大内田神楽には、鬼やその他の面を被って舞う演目があります。その内容は日本神話にもとづいたもので、テーマは二つ、「天孫降臨」の場面と「岩戸」に代表される天照大御神(アマテラスオオミカミ)と他の神々とのやり取りです。
今回は、いわゆる鬼の面を被って舞を奉納する「奉納神楽」についてお話ししましょう。ちなみに、前回のその2で話した直面(お面を被らない)の神楽を「式神楽」と言って区別することがあります。
「式神楽」とは、その場を清め神様を天上から招き入れるための舞であるのに対し、「奉納神楽」はそれまでの感謝を込めて舞を奉納するという役割があるとされます。
幣切り:「しめきり」・「へいきり」
幣切りから前御神先、舞上御神先までが一連の物語です。その物語とは、日本神話の天孫降臨をテーマとしています。
「幣」という言葉を「しめ」と読みますが、しめ縄の「しめ」をあらわすともいわれます。しめ縄を張った場所に神様をお迎えする場として、結界をつくりだしているとは先程お話しました。結界を示すしめ縄を切る場面が「幣切り」という演目です。
天孫降臨での神様の使いが地上に降りてくる際お迎えする場面。神主が神降ろしの舞をしているところで、鬼(実は御神先:天の使いの神様)が仰々しくあらわれてきます。奇怪な容貌の鬼に対し、警戒した神主は結界内に入れようとしません。
入れないことであたりを見回しながら、鬼はキョロキョロとしたしぐさをします。これに安心した神主は、結界から立ち去ります。神主が立ち去ったのを見て、鬼が思い切って東からしめ縄にぶち当たり、すべてのしめ縄を切ってしまいます。
前御神先:「まえみさき」
しめ縄を切って鬼が結界内に入ったことに驚いた神主は、この場から鬼を退散させようと立ちはだかります。取っ組み合ったり、御幣で鬼を打ったりと戦う様子を演出します。
しばらく両者の戦いは続きますが、疲れた鬼が一休みすると見せかけて、場外に飛び出し、見物者を巻き込み大暴れしたりします。子どもなどを抱いて、くるくると暴れ回る様子は見物者の笑いを誘いながらも、神様のご加護をあずかる縁起物として微笑ましい場面となります。
舞上御神先:「まいあげみさき」
神主との戦いに疲れきった鬼が、しかん杖を置いて以下のような問答を神主と交わします。

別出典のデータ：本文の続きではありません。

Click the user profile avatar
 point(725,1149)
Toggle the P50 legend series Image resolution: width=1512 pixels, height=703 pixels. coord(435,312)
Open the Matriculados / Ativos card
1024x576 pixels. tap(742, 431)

神主「今日のめでたい祭りの場に怪しきものを迎えることは許されない。」
鬼(御神先)「確かに怪しい形相だが、決して悪者ではない。自分は悪いものには罰を与え、善なるものには幸せを与える神である。」
こうして鬼が実は天から派遣された神(猿田彦:道案内の神様)であることに気づき、しかん杖を神主に渡しておしまいとなります。
綱御先前段、後段:「つなみさきぜんだん、こうだん」
綱持ち二名、神主一名、鬼一名で舞い、その内容は(幣切り)、(前御神先)、(舞上御神先)とほぼ同じですが、綱を巡る攻防が特徴となるのが(綱御先)です。

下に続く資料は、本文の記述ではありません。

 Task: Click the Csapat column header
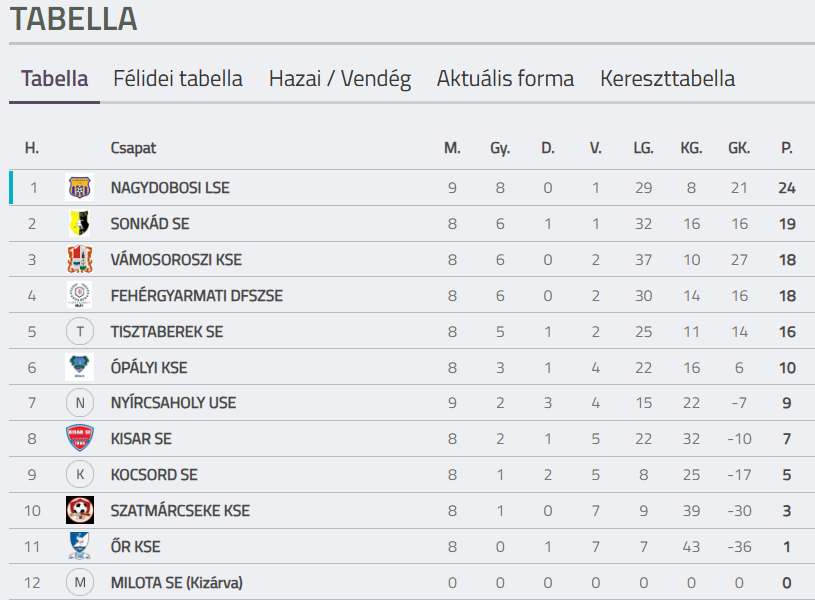pyautogui.click(x=133, y=148)
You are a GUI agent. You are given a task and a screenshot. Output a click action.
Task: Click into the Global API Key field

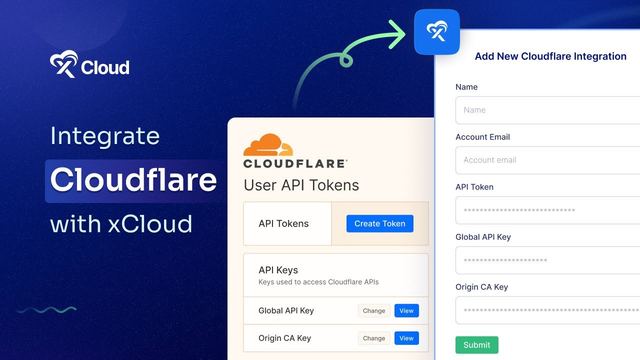(548, 260)
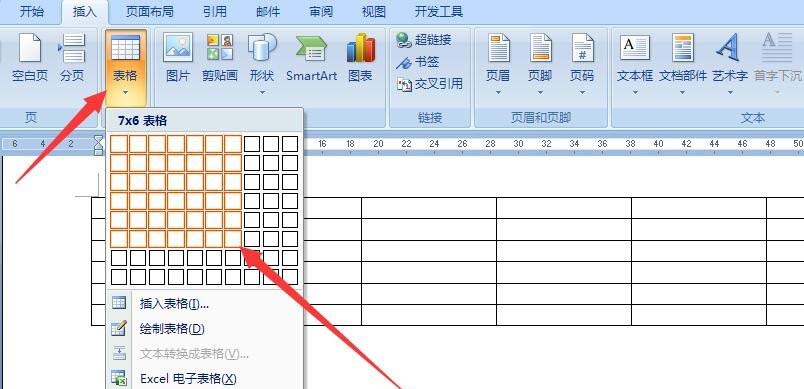Insert a page break with 分页
804x389 pixels.
tap(72, 57)
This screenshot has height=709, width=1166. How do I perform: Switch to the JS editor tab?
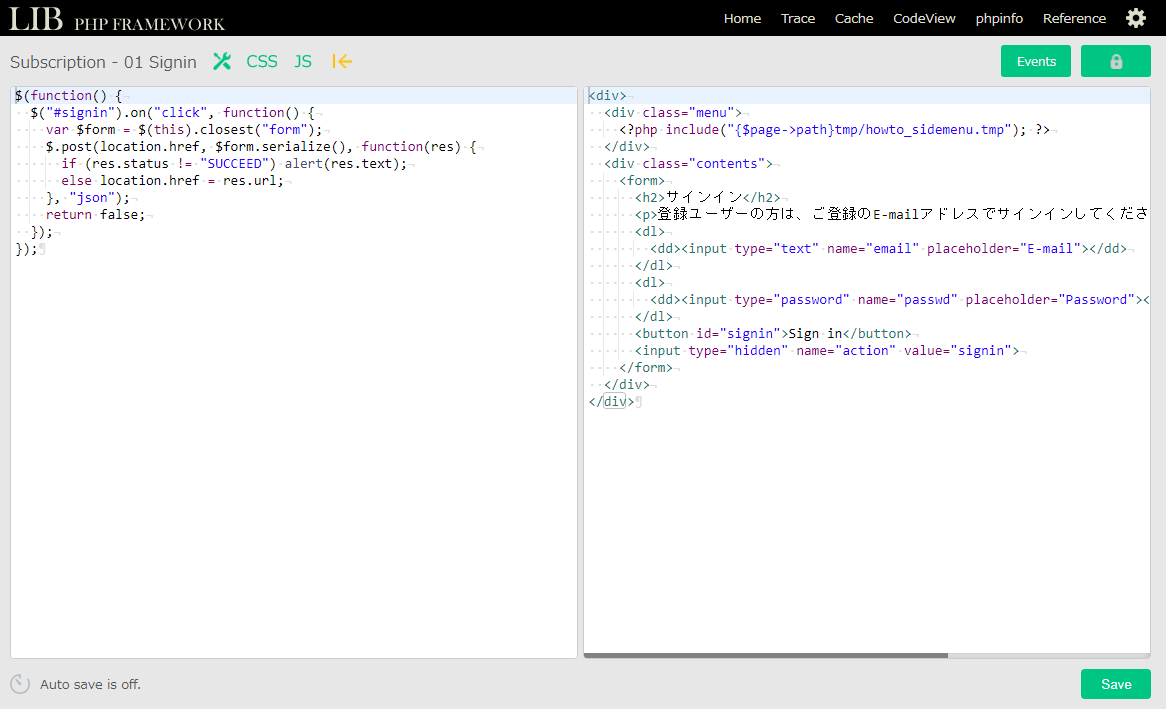pos(303,62)
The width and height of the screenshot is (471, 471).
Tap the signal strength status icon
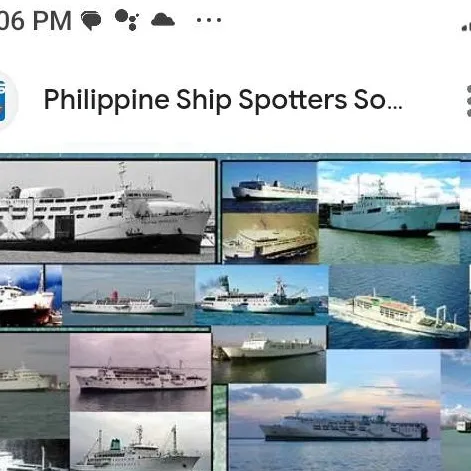[x=466, y=28]
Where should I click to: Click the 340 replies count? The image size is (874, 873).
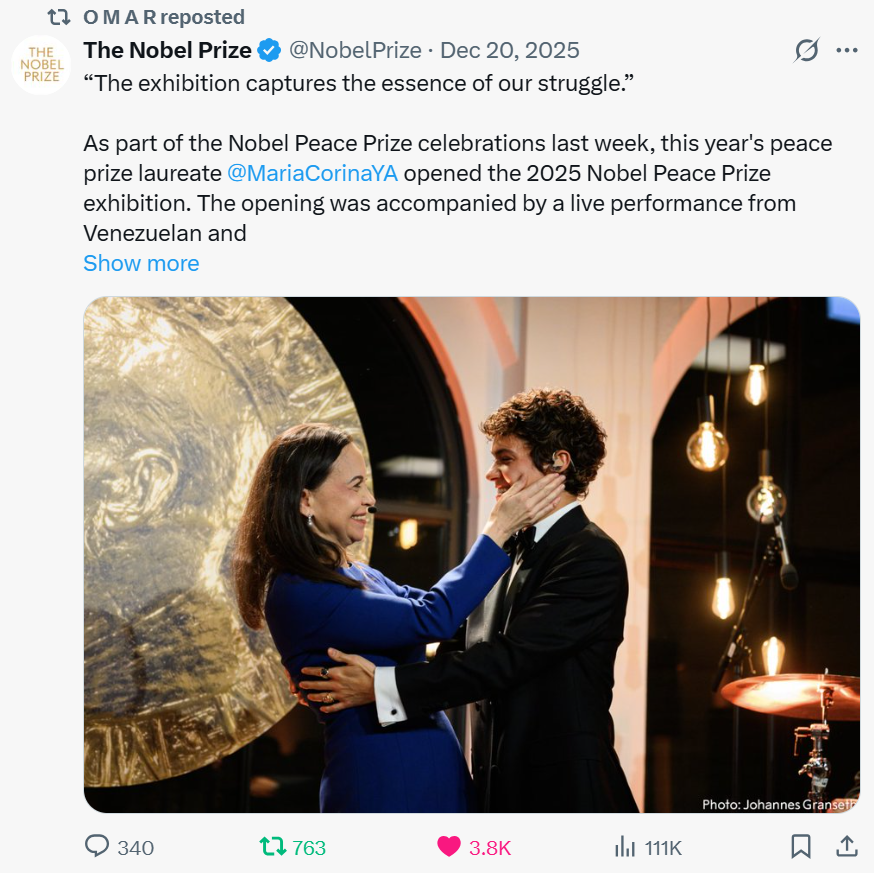(x=136, y=848)
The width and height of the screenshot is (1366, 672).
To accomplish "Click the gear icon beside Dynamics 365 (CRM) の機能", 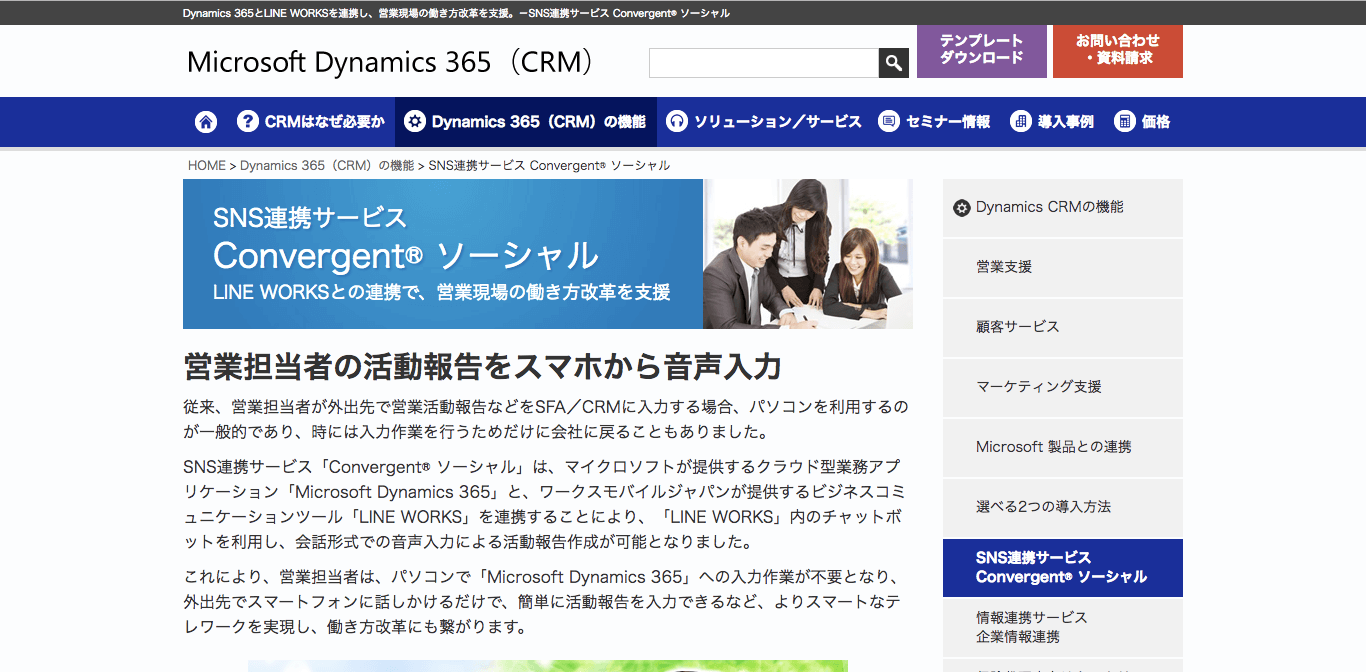I will coord(415,122).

この綱をめぐって鬼と神主、綱持ちが戦い、鬼をしめ縄で捕らえる攻防を繰り広げます。
時に鬼は客席に乱れ入って、子どもを抱きかかえ暴れたり、見学者にいたずらしたりとひょうきんな場面もみられます。
盆神楽:「ぼんかぐら」
そもそもは一年の豊作を示す意味で、神様のおかげで得られた今年の豊作に対する感謝を表すものが盆神楽です。
これを奉じるという意味で、その年一年もまた豊作であるようにと、祈願するために神楽を奉納します。この演目ではお面を被りません。
二枚の盆に盛られた洗米は神様に奉じるためのもののため、絶対落とすことはできません。ここは舞手の腕のみせどころです。
採物に幣と扇子、襷(たすき)をかけて四方を拝礼した後、洗米を盛った二枚の盆を手に舞います。
時にゆるやかに、時に“きりきり舞い”とも言うべく激しく動き、一粒も洗米を落とさずに舞い上げます。豊作への祈願と感謝を込めた舞は、舞手の技術をつくすもので圧巻です。